3.2. Case Representation

A case represents an experience at an operational level. Typically, a case includes the problem specification, the solution, and sometimes the outcome. This is the most common representation used. However, more elaborate case representations can be employed. Depending on the information included in a case, different types of results can be achieved from the system. Cases that describe a problem and its solution can be used to derive solutions to new problems.

In general, a case specification is described as a set of features. The features are those aspects of the domain and the problem that are considered to be most significant in determining the solution and/or outcome. A case represents an experience. In this situation, a case should represent the features of the application that is used to determine a phishing attack.

In our model, a case includes the combination of feature sets, ensemble method of classifiers, or individual classification algorithm with their specific parameters, the accuracy and performance of the solution, and potential facilitations. A case description stored in the phishing detection system is shown in Table 2.

To define a new case in case base, the input features have to pass through different machine learning classifiers, and the results from each classifiers are calculated to produce the final result. Then, the input features, the classifiers with parameters, the activation function, and the final result are stored in the case base (knowledge base) as a new case. The process of defining a new case to be stored in the case base is shown in Figure 4.

3.3. Case Retrieval

Case-based reasoning (CBR) solves a new problem by retrieving the previously solved problems and their solutions from a knowledge source of cases, called the case base. There are challenges related to retrieving process that still need to be addressed. One issue is the computation of similarity, which is particularly important during the retrieving process. The effectiveness of a similarity measurement is determined by the usefulness of a retrieved case in solving a new problem.

The aim of using the CBR approach is the selection of the most similar past phishing detection cases to the new problem. A set of similar cases is selected from the case base according to a similarity criterion that requires the specification of weights corresponding to attributes. The assessment of case similarity involves the comparison of attribute values of the new case and that of the past cases, stored in the case base. The retrieved old cases are ranked according to their similarity scores to the attributes of the new case. In this work, the nearest neighbor method is applied to calculate the similarity score and the total similarity score of a potentially useful case.

3.4. Adaptive Classification System Design

The main objective of case-based adaptive classification is to assign a suitable classification technique to the target case (a feature set extracted from Android application) by identifying and analysing the training case (sets of features that are stored in the case base) that is similar. The proposed case-based adaptive classification is shown in Figure 5. If the feature set extracted from the active Android application do not match with any set of features, stored in the case base (that means the extracted feature set is not complete for the case-retrieving process), the adaptive classification will select suitable methods to process the extracted feature set. The selection of suitable methods has two options. First, the possible features are added to the extracted feature set in order to perform the case-retrieving process and to choose a suitable classifier. Second, multiple classifiers are selected to process the extracted incomplete feature set. Under the second option, multiple answers, resulted from multiple classifiers, are collected in order to produce a final answer by the way of weighted sum of all answers.
────────────────────
Write out the passage on case-based phishing detection word for word, from "To define a" up to and including "in Figure 4.". Rely only on the passage about case-based phishing detection.

Recorded data –
────────────────────
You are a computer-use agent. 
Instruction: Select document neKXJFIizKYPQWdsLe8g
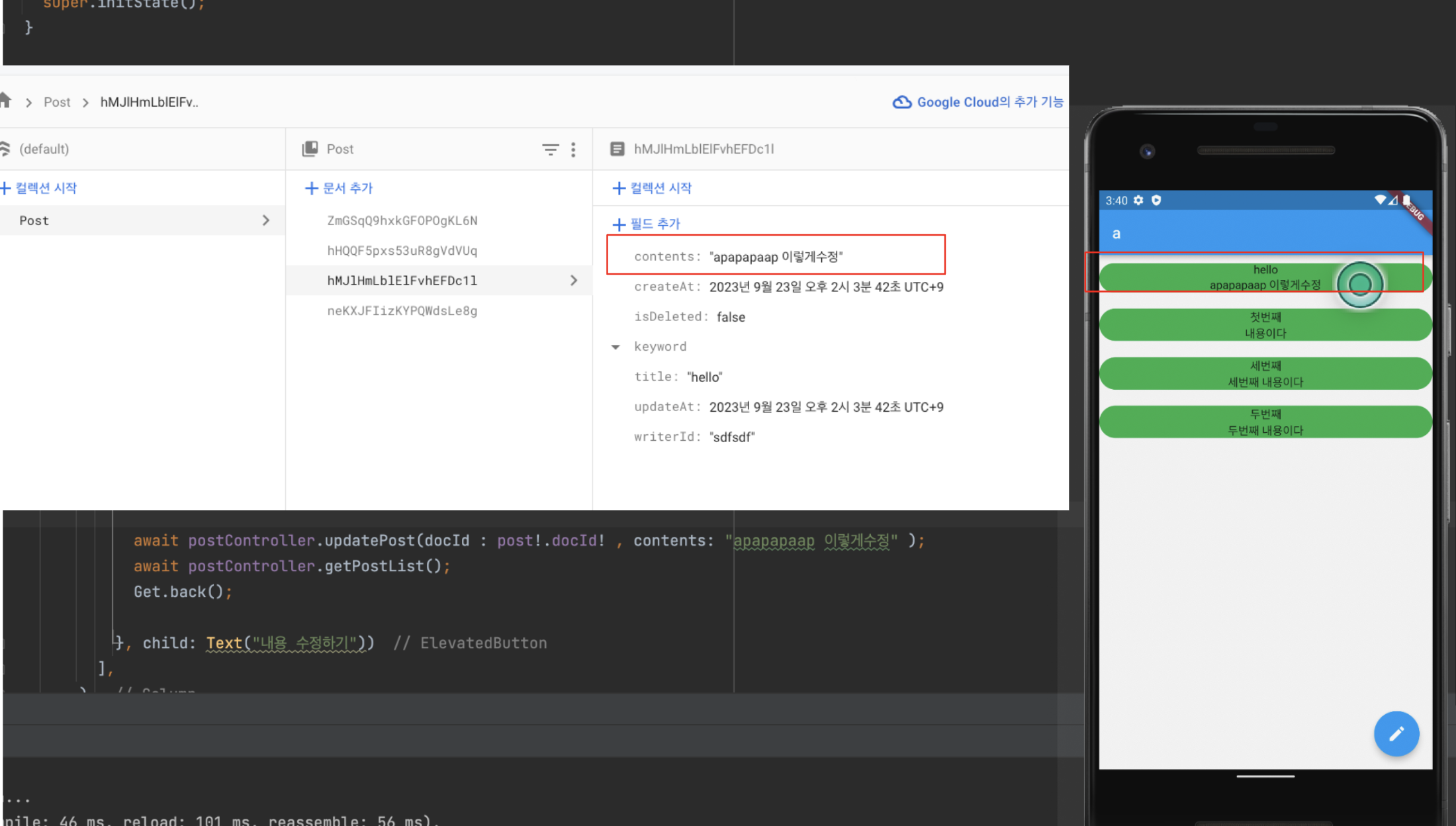pyautogui.click(x=402, y=310)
────────────────────
Result for this exercise –
To define a new case in case base, the input features have to pass through different machine learning classifiers, and the results from each classifiers are calculated to produce the final result. Then, the input features, the classifiers with parameters, the activation function, and the final result are stored in the case base (knowledge base) as a new case. The process of defining a new case to be stored in the case base is shown in Figure 4.